A previous report had already documented how during the Sochi Games, Russian athletes had their urine samples snuck out of labs through “mouse holes,” opened up using a technique that allows the seal to stay intact, replaced with clean urine, and then placed back in the lab. The report claimed that the process was overseen by Russian secret service agents disguised as sewer engineers.
The revelations shocked the world, and sports officials across the international community called for harsh penalties against Russia — including banning the country from the Olympics altogether until they cleaned up their act.

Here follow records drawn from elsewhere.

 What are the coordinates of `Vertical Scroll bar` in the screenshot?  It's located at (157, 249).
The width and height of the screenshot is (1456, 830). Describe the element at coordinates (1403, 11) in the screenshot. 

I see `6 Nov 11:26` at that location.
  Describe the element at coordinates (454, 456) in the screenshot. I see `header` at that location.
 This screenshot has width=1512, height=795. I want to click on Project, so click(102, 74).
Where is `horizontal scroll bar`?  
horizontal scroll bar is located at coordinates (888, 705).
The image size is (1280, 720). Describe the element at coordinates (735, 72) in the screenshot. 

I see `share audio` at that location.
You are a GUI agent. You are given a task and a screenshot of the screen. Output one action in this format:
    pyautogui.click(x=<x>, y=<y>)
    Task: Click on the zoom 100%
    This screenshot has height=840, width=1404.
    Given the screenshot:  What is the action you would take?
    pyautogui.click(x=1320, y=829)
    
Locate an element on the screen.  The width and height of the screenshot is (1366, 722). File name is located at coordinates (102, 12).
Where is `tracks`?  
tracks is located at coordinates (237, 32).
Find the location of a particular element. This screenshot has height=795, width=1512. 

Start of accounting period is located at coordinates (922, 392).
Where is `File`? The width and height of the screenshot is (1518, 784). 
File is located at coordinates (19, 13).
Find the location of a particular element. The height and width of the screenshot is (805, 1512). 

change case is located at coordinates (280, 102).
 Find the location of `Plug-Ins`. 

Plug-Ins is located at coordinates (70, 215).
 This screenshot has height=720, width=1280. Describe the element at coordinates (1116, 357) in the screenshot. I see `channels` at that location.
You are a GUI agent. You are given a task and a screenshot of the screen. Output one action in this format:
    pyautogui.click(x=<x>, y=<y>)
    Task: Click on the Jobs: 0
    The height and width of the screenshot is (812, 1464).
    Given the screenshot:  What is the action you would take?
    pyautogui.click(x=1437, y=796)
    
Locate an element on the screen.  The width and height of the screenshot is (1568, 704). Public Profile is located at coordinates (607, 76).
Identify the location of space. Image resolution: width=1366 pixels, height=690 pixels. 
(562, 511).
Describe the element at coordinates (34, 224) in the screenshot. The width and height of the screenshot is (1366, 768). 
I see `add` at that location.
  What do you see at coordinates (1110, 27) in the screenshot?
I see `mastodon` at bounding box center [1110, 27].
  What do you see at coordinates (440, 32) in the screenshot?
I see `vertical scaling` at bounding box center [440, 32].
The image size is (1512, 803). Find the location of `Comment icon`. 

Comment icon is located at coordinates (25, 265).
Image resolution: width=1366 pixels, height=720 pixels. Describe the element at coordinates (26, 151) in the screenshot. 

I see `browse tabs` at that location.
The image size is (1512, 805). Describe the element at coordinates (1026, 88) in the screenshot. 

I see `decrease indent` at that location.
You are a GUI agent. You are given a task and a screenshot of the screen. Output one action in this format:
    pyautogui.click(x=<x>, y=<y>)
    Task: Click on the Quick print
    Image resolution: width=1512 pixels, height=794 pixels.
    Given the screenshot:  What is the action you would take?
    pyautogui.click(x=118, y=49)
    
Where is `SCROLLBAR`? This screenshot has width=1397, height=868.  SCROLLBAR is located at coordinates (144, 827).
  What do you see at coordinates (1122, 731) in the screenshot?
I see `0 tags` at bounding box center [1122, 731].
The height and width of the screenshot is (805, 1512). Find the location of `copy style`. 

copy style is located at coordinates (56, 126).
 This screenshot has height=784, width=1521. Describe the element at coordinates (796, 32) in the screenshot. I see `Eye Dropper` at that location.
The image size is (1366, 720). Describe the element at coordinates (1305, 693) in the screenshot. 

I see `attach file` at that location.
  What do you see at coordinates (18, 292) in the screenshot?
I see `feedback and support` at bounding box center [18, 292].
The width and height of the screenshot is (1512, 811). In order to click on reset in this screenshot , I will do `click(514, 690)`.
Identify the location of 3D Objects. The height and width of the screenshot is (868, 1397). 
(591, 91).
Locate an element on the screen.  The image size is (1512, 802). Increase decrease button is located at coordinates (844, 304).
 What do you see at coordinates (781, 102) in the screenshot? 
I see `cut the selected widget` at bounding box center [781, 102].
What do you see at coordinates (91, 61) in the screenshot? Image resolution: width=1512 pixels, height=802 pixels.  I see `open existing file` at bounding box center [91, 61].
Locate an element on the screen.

OARs — Olympic Athletes from Russia — are the result of an awkward compromise
The IOC decided a total ban wasn’t fair to Russian athletes who hadn’t violated doping rules, so it came up with a compromise: Individual Russian athletes could still compete if they could pass a screening process and demonstrate that they hadn’t violated doping rules.
And those who did get to compete would have to do so under a specially designated status — they’d be there as individuals who happen to be Russian, rather than as official representatives of Russia.
Which is how we ended up with OARs: Olympic Athletes from Russia.